START Data records

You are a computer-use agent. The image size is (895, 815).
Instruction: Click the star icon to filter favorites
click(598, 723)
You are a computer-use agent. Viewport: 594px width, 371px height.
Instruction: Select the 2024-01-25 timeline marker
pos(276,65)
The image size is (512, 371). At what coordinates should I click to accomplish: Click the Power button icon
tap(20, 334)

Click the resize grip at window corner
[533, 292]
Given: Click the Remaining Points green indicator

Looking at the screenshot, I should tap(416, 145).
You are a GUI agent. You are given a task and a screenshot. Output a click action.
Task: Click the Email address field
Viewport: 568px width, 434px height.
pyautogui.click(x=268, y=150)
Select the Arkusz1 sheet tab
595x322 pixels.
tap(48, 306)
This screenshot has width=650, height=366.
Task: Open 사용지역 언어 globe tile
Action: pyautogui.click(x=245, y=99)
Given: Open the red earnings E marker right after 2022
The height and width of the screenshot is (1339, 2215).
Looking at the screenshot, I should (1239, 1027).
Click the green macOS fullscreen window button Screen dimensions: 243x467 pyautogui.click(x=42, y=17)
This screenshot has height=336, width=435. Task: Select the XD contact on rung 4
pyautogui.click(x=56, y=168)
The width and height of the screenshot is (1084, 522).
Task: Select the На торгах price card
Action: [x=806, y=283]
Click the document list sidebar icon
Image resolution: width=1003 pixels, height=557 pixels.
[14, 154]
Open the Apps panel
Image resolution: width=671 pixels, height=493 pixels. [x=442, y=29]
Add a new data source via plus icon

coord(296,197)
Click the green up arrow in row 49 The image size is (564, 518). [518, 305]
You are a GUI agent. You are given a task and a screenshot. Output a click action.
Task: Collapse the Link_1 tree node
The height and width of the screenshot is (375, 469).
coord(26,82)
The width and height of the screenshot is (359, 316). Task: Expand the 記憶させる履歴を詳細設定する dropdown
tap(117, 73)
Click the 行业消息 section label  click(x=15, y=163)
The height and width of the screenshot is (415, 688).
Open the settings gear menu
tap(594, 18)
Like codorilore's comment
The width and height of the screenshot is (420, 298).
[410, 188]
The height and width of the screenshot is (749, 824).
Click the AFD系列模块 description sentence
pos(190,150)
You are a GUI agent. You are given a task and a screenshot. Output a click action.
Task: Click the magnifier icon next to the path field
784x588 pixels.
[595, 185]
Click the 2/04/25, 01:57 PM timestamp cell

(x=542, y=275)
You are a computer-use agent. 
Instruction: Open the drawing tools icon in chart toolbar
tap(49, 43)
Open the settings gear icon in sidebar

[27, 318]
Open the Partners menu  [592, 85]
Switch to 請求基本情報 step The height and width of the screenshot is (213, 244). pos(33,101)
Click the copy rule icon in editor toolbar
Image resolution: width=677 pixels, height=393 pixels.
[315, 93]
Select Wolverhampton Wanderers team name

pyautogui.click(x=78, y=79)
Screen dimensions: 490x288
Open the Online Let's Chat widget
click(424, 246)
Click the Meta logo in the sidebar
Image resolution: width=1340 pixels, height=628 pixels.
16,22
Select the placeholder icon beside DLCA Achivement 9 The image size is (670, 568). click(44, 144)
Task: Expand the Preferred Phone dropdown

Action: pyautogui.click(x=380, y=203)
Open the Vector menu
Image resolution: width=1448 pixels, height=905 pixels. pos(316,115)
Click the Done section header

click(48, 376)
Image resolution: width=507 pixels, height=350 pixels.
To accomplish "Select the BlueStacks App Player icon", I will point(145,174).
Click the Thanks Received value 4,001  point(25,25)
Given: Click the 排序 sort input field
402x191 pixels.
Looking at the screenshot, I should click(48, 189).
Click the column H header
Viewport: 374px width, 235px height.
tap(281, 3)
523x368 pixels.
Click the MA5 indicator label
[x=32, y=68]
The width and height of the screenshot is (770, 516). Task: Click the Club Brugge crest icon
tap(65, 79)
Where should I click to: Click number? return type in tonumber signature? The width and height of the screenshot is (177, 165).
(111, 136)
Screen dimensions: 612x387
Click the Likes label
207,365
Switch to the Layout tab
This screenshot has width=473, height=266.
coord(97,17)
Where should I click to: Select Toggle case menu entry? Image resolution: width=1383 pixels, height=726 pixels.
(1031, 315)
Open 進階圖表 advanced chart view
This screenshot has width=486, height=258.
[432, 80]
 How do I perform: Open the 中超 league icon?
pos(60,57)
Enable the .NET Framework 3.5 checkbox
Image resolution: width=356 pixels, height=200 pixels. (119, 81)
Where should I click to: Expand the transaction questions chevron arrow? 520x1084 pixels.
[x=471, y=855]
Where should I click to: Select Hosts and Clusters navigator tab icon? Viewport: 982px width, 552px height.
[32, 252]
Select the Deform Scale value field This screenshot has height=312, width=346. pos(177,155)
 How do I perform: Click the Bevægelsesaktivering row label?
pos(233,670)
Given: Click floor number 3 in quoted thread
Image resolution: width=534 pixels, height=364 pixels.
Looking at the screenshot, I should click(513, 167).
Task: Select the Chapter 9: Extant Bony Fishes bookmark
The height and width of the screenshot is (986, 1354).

END Data records

Exercise - Return, in full, every line of these entries that holds "computer".

Exercise response -
You are a computer-use agent. The image size is (895, 815).
You are a computer-use agent. Viewport: 594px width, 371px height.
You are a computer-use agent. 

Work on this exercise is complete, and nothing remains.